Please reproduce the entries below exactly from the line holding "This screenshot has width=900, height=505." through the last line, both included, and omit any pictures.
*** DATA Section Begins ***
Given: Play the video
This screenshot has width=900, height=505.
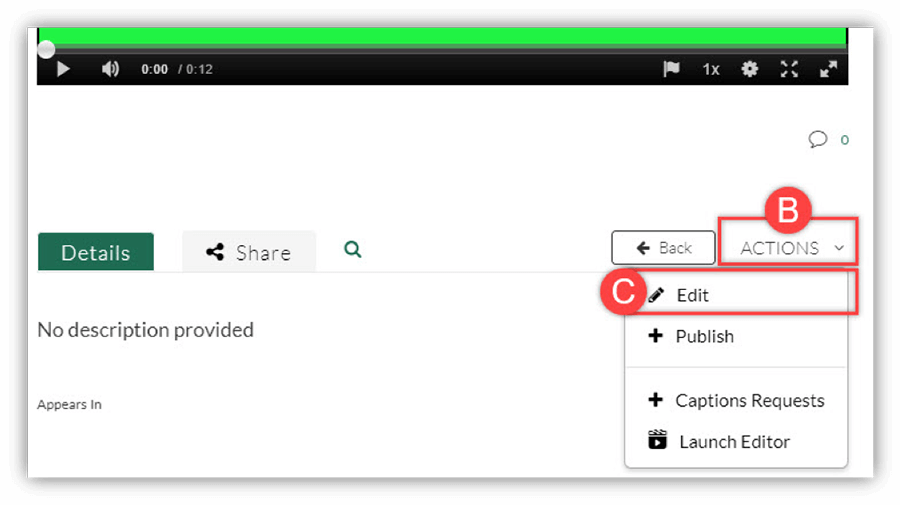Looking at the screenshot, I should coord(63,69).
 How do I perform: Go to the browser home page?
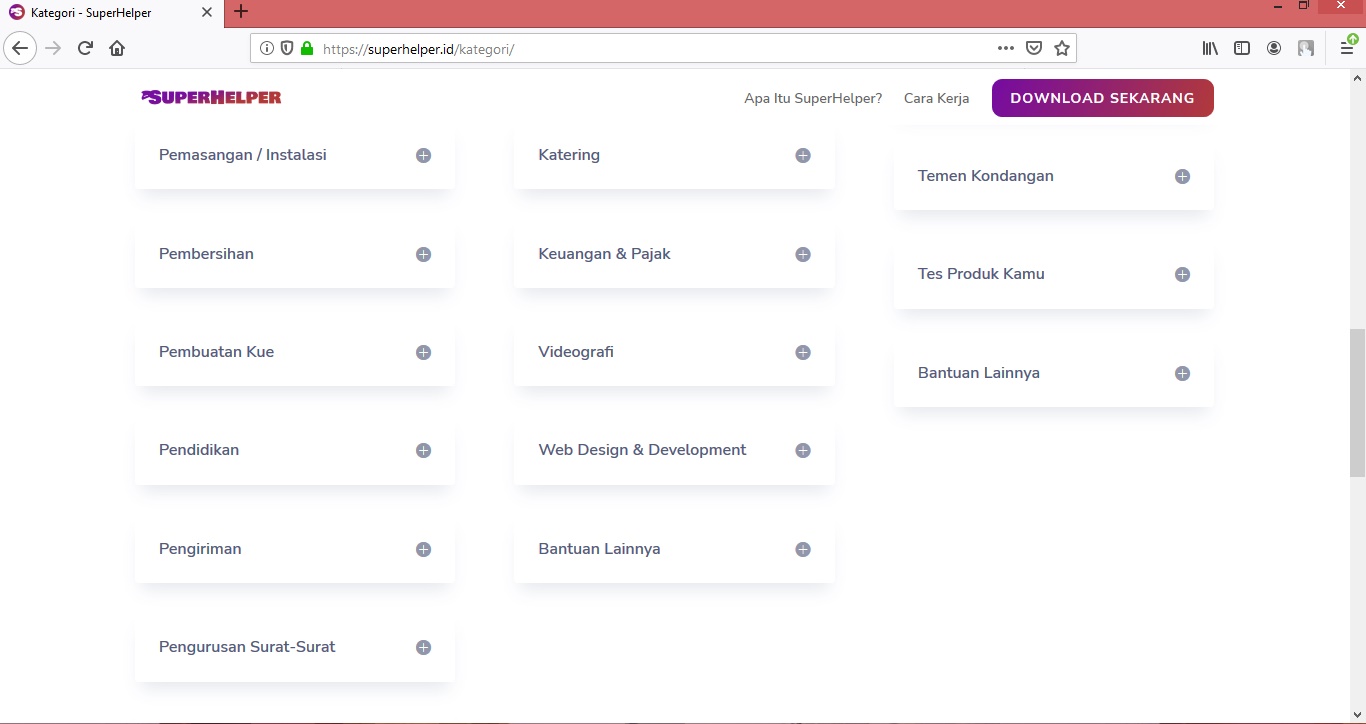tap(117, 48)
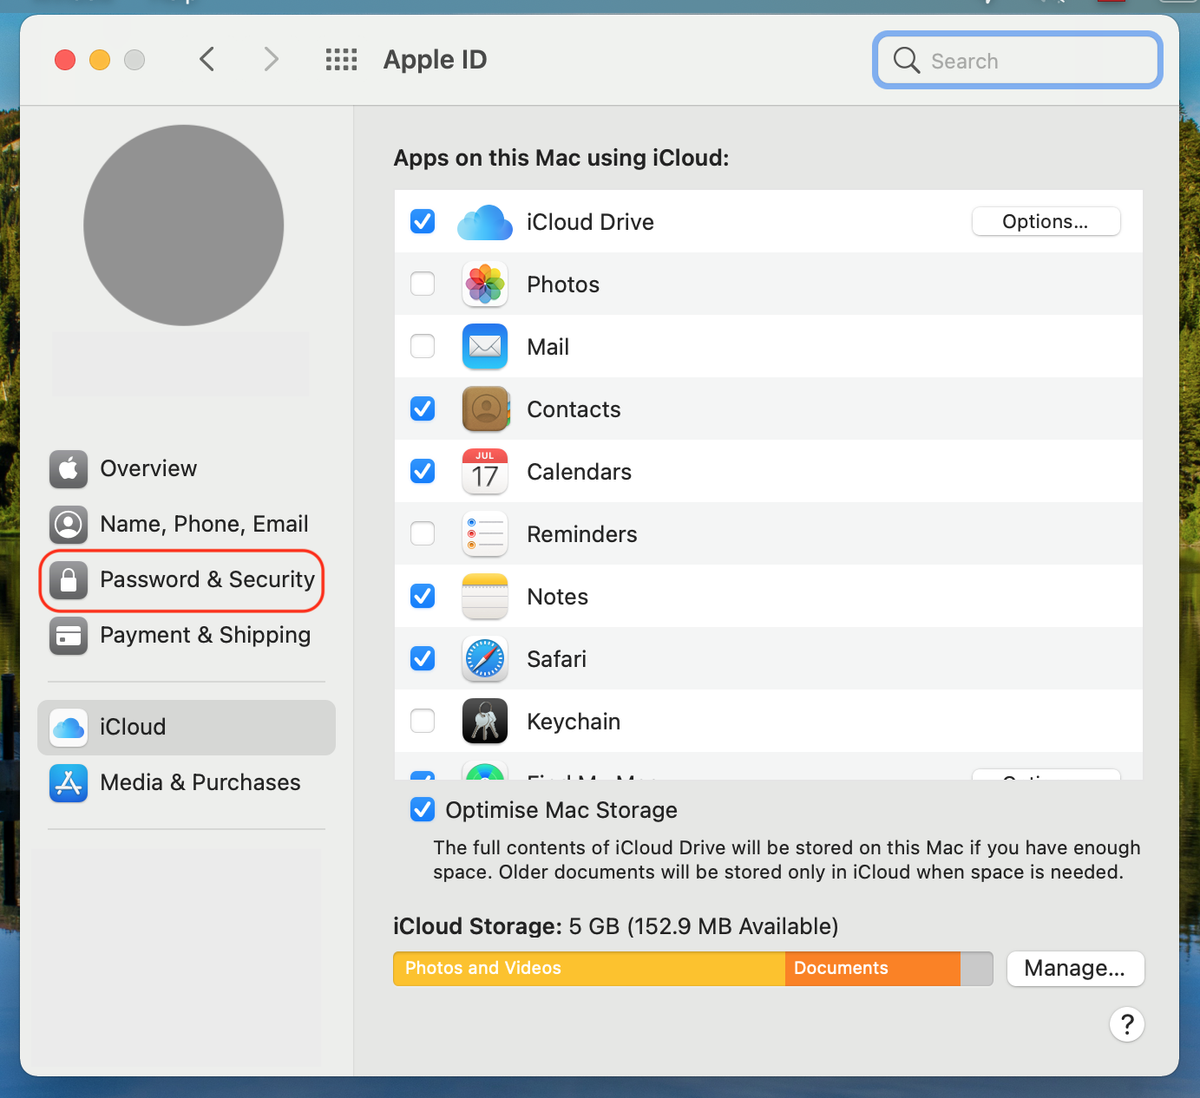The image size is (1200, 1098).
Task: Uncheck the iCloud Drive checkbox
Action: coord(422,221)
*** DATA Section Ends ***
__FINAL ANSWER__.
This screenshot has width=900, height=505.
Looking at the screenshot, I should coord(63,69).
 How do I perform: Go to the browser home page?
tap(117, 48)
The image size is (1200, 1098).
Task: Uncheck the iCloud Drive checkbox
Action: coord(422,221)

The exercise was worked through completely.